Please note that almost all NL3 environments underwent a restart last night, some of which were outside the standard maintenance window. This was an essential step to ensure a return to optimal functionality.

While we have managed to alleviate the problematic symptoms for now, our engineers are continuing their investigations to fully resolve the issue. They will continue to closely monitor the situation to ensure that customer experience is not impacted.

In addition, we feel it's important to stress that the recent stability issues occurred only in this particular datacenter. Therefore, we will be performing a thorough Root Cause Analysis in the coming days to determine what caused this behavior and how we can address it to prevent future outages.

We sincerely apologize for any inconvenience this may have caused. If you have any further questions or concerns, please feel free to contact our support department.

Posted Mar 28, 2024 - 09:10 CET

Update

The measurements implemented have provided an indication that the situation is improving, but we are still closely monitoring it as we have not yet observed a full return to normalcy.

The issue at hand has our highest priority and we will continue monitoring this closely and will provide further updates tomorrow morning.

We apologize for any inconvenience this is causing.

Posted Mar 27, 2024 - 16:56 CET

Monitoring

The adjustments implemented have given us an idea that the situation is returning to normal.

We anticipate that things are normalizing, but we are closely monitoring the situation for any further developments.

Customers are encouraged to contact support if they continue to experience issues.

Thank you for your patience and our apologies for the inconvenience this issue has caused.

Posted Mar 27, 2024 - 14:35 CET

Update

The adjustments have not yielded the result we were striving for, leaving the messaging system still affected.

We will continue our investigation into the issue.

The next update will be provided when we have any relevant news on the issue or have resolved it.

Posted Mar 27, 2024 - 12:46 CET

Update

Our engineers have increased the capacity of our messaging system to handle the amount of processes. A restart of the system has been initiated and we're monitoring the results.

We will post another update as soon as possible.

Posted Mar 27, 2024 - 11:50 CET

Update

The measures implemented have not yielded the expected results, and unfortunately, issues with automated actions persist.

» Recorded information:
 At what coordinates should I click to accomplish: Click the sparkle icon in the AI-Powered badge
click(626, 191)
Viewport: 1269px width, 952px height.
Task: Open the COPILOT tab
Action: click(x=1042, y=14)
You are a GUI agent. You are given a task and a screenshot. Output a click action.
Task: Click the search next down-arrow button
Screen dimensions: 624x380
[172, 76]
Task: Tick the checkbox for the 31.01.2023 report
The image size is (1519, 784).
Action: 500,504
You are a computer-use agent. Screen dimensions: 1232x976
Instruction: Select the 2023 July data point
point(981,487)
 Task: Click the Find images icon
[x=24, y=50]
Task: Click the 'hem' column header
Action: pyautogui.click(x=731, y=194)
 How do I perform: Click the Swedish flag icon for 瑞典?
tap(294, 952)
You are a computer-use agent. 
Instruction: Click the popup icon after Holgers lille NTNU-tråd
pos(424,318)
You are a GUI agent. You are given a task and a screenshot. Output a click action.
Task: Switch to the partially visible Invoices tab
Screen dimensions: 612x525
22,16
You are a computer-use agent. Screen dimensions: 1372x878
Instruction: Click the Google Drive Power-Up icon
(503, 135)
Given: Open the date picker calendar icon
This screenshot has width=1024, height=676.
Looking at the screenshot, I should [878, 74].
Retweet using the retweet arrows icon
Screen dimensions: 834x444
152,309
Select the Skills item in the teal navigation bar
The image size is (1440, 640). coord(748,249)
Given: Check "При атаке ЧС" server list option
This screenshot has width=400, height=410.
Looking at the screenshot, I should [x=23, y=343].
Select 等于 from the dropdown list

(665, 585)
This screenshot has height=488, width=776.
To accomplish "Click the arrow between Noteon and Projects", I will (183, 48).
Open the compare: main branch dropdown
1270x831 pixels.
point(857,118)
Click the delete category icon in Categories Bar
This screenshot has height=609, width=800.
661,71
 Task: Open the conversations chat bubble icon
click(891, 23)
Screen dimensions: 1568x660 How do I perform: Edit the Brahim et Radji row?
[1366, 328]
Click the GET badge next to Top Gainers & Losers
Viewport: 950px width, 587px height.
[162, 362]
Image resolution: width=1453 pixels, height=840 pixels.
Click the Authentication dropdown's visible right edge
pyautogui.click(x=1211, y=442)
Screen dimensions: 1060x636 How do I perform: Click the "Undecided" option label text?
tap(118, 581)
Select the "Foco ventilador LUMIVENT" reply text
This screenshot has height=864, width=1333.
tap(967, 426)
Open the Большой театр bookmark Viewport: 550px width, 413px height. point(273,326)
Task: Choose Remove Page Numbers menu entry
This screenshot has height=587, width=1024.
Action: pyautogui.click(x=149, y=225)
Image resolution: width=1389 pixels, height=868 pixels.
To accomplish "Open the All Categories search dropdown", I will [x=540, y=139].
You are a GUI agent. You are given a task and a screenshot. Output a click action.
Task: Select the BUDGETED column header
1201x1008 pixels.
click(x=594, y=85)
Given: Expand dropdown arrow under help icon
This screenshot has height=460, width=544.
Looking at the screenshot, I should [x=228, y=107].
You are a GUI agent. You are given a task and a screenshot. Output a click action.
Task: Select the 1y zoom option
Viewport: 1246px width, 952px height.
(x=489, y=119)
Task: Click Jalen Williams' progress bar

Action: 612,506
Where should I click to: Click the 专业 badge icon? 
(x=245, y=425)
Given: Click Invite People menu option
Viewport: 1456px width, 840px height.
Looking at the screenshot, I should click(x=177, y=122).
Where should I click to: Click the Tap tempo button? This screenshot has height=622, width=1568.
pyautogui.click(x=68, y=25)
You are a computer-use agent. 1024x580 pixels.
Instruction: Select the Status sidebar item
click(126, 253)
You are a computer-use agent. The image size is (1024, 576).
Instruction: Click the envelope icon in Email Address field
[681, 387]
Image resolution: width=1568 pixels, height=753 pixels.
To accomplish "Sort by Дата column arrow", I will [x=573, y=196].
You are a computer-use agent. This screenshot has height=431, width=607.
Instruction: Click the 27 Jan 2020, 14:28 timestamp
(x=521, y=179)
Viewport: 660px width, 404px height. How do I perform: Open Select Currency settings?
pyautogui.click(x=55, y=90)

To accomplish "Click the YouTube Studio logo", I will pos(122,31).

» Exercises to complete:
[1] Answer these from the outage status updates, one line each:
(a) Which environments were restarted last night?
(b) What did the engineers increase in the messaging system?
(c) What kind of analysis will be carried out in the coming days?
[2] Write out the part of the outage status updates that opens with the words containing "We apologize for" and closes with "returning to normal.", copying it word for word.
[3] Carry on the outage status updates from the point where they stop.

» Answers by item:
[1]
(a) Almost all NL3 environments.
(b) Its capacity to handle the amount of processes.
(c) A thorough Root Cause Analysis.

[2]
We apologize for any inconvenience this is causing.

Posted Mar 27, 2024 - 16:56 CET

Monitoring

The adjustments implemented have given us an idea that the situation is returning to normal.

[3]
We are continuing our investigation and implementing further measures to resolve the issue as soon as possible.

Posted Mar 27, 2024 - 11:14 CET

Update

We are currently investigating the root cause of the message delivery delays.

However, the measures we have implemented appear to have addressed the issue, and we anticipate that things will return to normal soon.

We are now awaiting confirmation of resolution.

Posted Mar 27, 2024 - 10:54 CET

Update

We're currently addressing issues at our NL3 hosting location, impacting action sequences.

Our Technical Support and Development teams are actively investigating the issue and trying to implement measurements to solve the issue.

We apologize for any inconvenience caused.

Further updates will be provided on issue as soon as they become available.

Posted Mar 27, 2024 - 10:32 CET

Investigating

We are currently experiencing problems on the NL3 hosting location. As a result your action sequences might not work.

We are aware of the problem and are working on a solution.

Our apologies for the inconvenience.

At the time of writing this we are not able to give you an estimate on when the problem will be resolved.
We aim to update this status page every 30 minutes until the issue has been resolved.

E-mail updates will be sent when the issue has been resolved. You can subscribe on the status page (https://status.topdesk.com) for additional updates.

To inform TOPdesk you are affected by this issue, please visit https://my.topdesk.com/tas/public/ssp/ . Please refer to incident TDR24 03 9021.

Posted Mar 27, 2024 - 10:04 CET

This incident affected: NL3 SaaS hosting location.